● WHAT YOU ARE ASKED TO DO: Pick out every line in the items below that contains the word "screenshot" and copy each one. Count a match only when the capitalization is the same.

### DATA EXCERPTS

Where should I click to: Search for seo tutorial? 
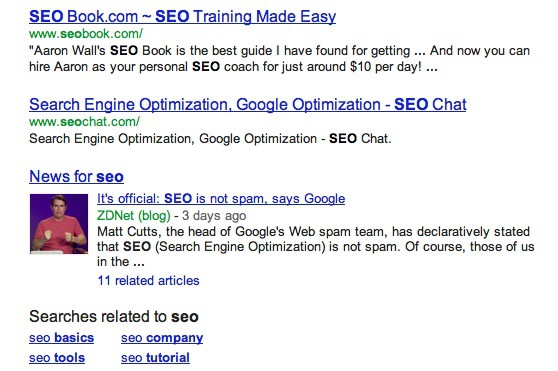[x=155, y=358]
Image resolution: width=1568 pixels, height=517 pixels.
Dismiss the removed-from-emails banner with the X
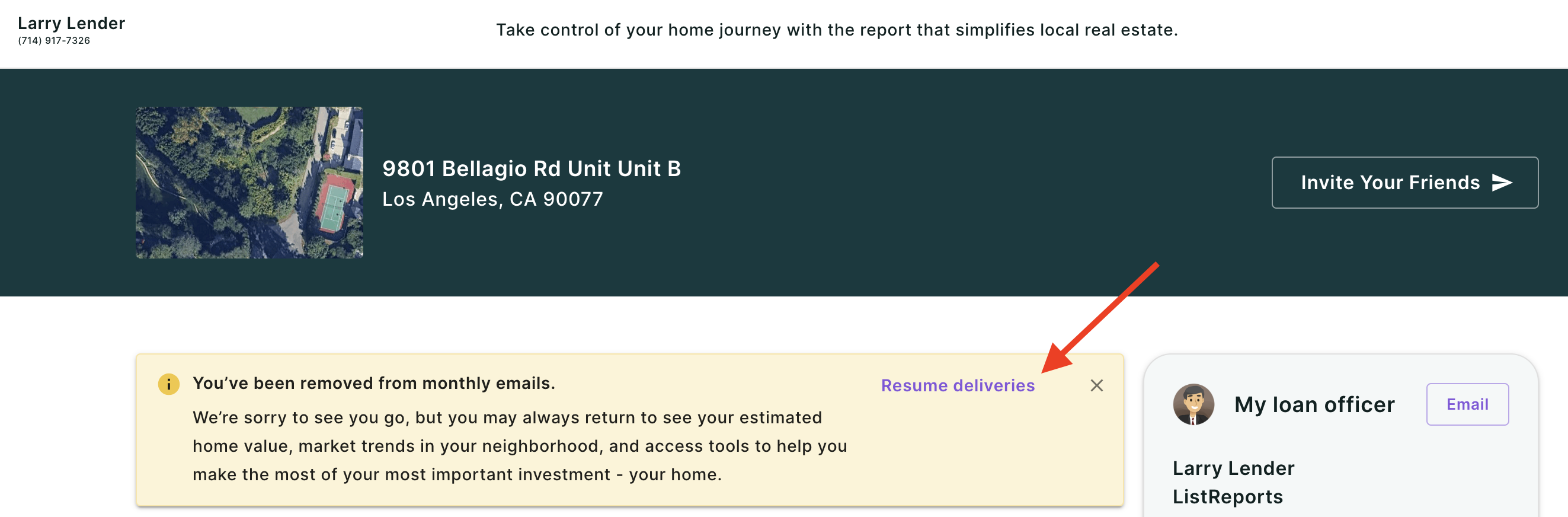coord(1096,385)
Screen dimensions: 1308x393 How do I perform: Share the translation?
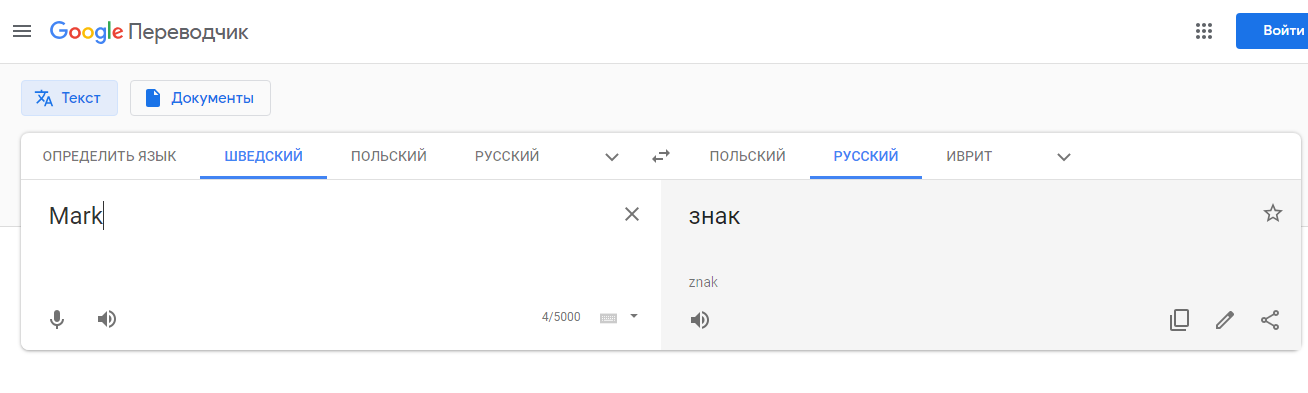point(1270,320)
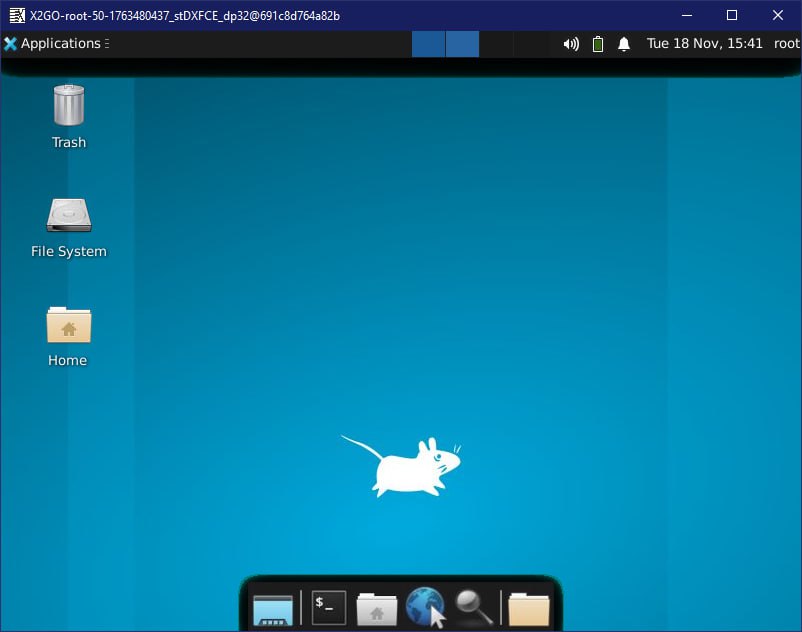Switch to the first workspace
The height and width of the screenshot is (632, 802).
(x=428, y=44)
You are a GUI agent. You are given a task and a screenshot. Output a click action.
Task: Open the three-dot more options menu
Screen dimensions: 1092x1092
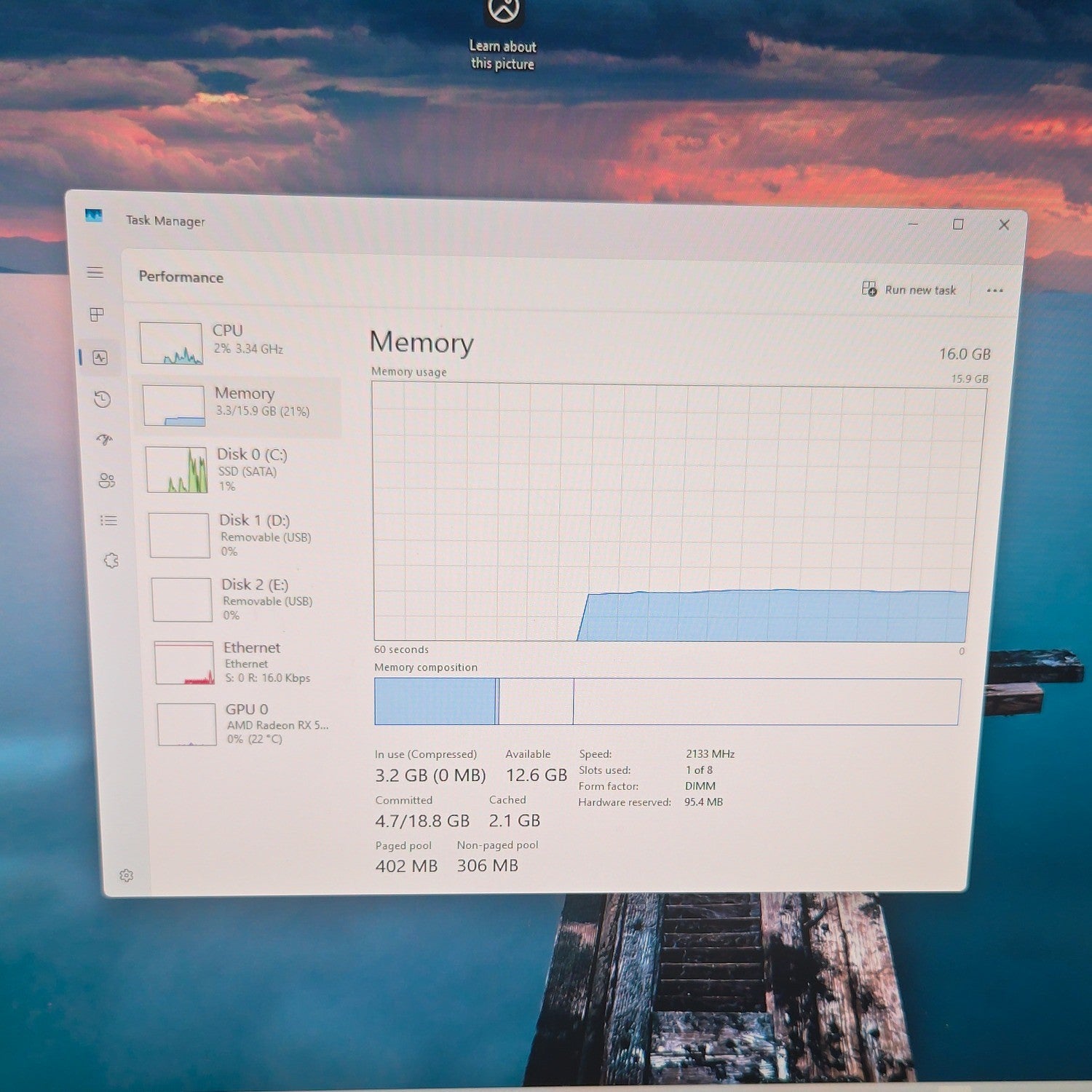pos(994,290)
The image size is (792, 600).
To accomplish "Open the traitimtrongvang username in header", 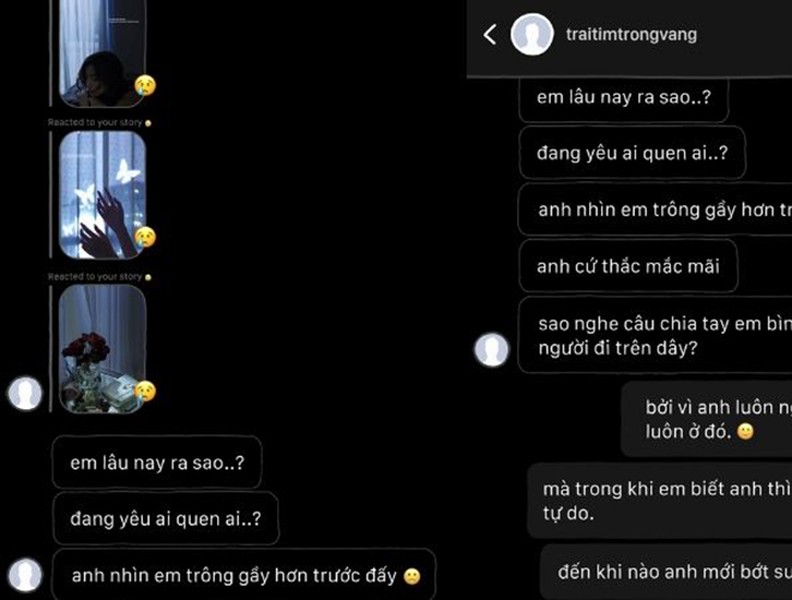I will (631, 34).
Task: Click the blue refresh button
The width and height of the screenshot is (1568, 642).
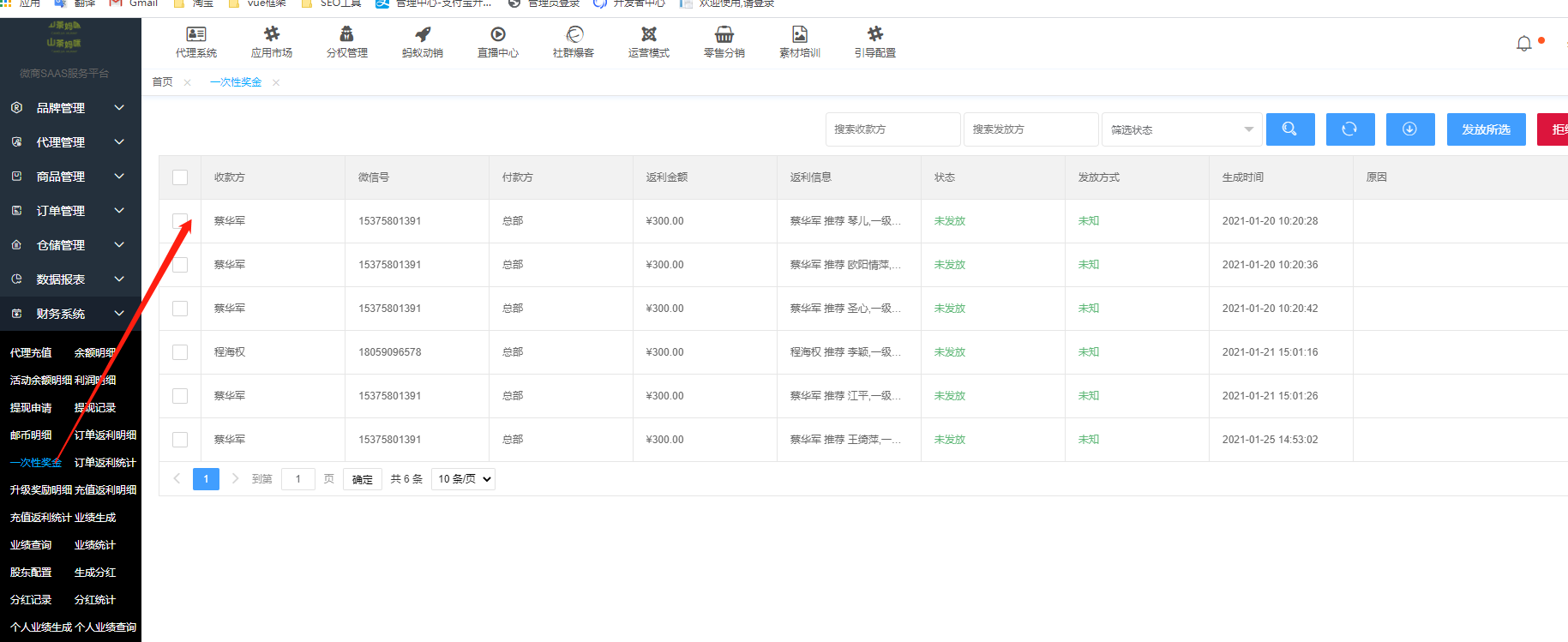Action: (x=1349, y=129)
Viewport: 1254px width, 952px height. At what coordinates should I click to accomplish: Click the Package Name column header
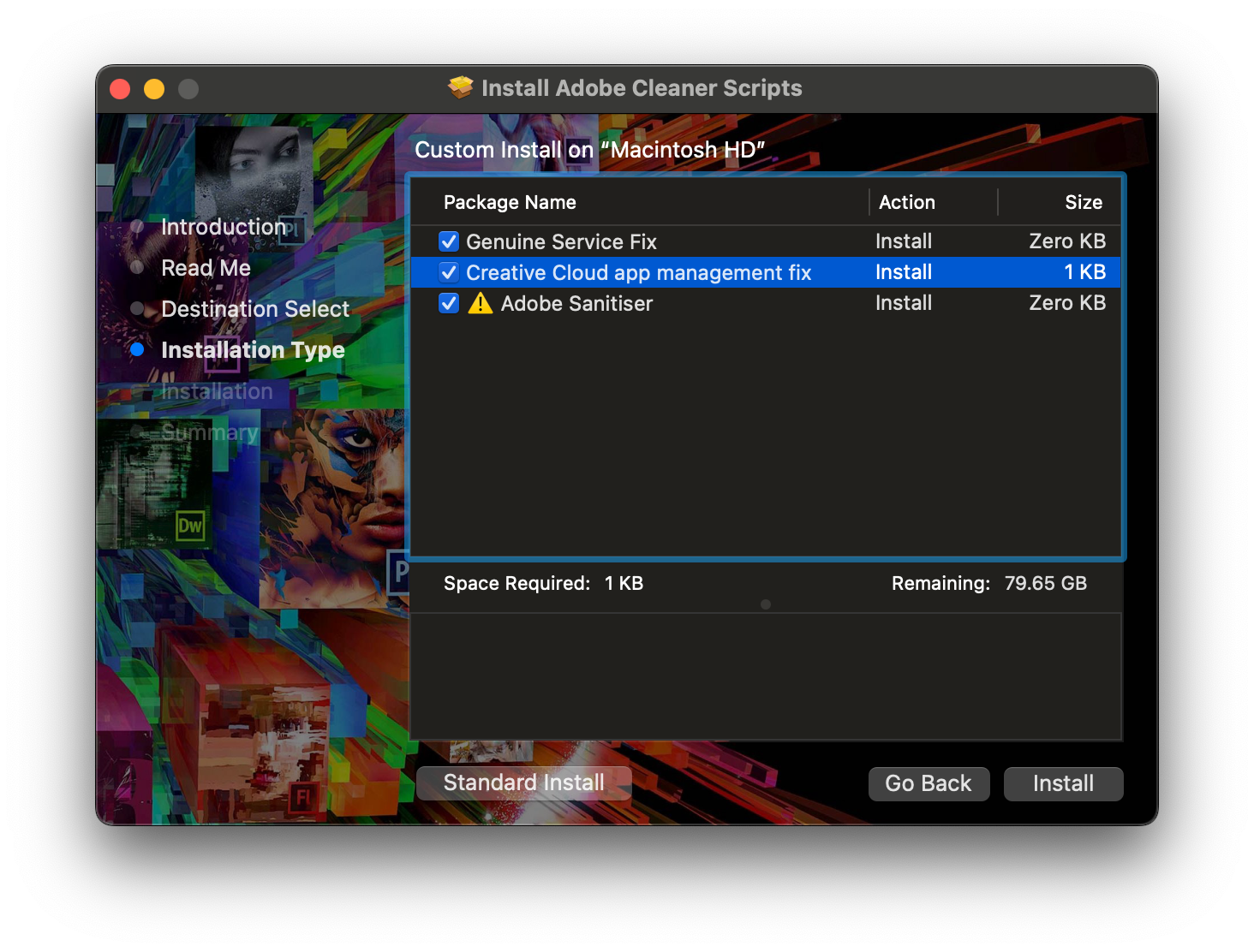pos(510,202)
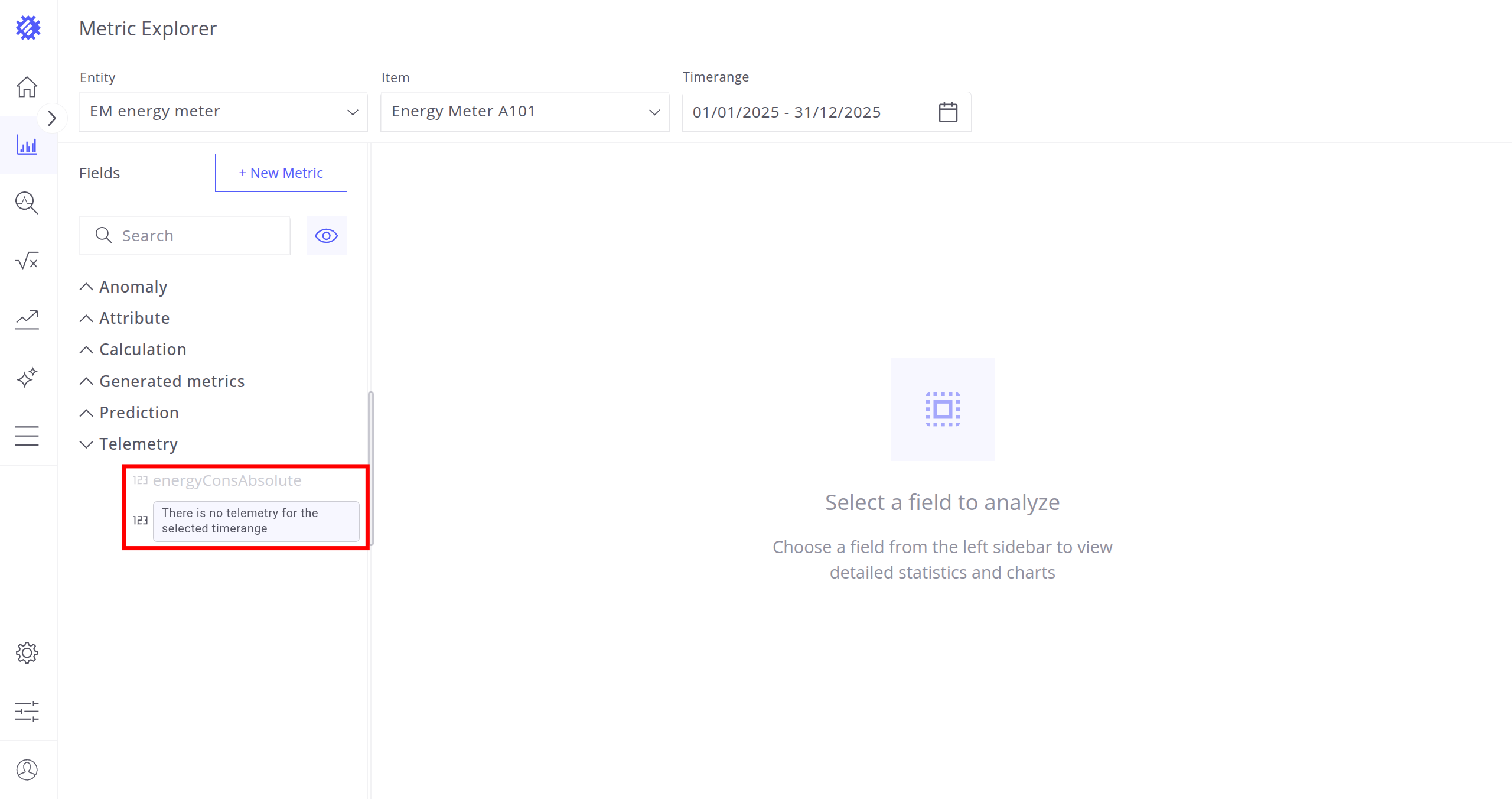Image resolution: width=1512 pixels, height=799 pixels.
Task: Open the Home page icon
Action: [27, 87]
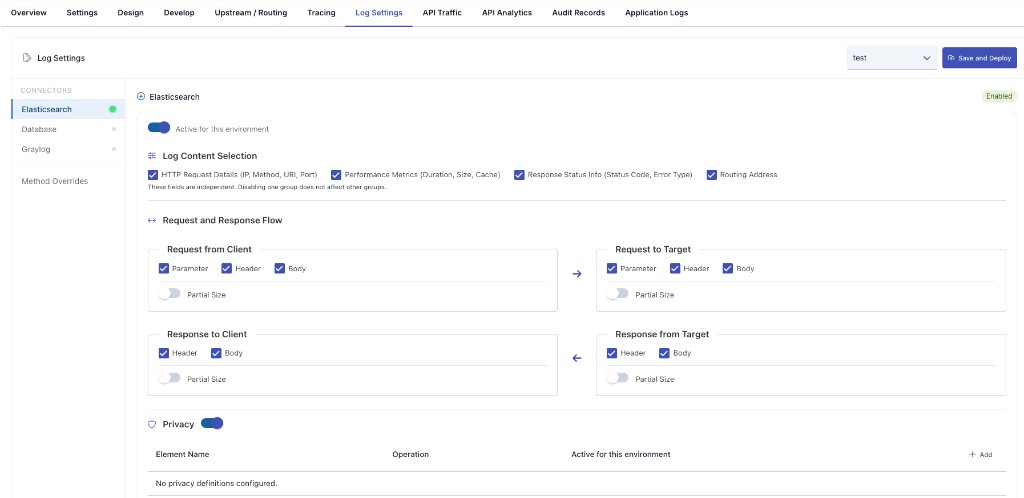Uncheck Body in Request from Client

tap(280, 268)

######

● RESPONSE FOR THIS EXERCISE:
The height and width of the screenshot is (632, 802).
You are a GUI agent. You are given a task and a screenshot. Output a click action.
The width and height of the screenshot is (1568, 642).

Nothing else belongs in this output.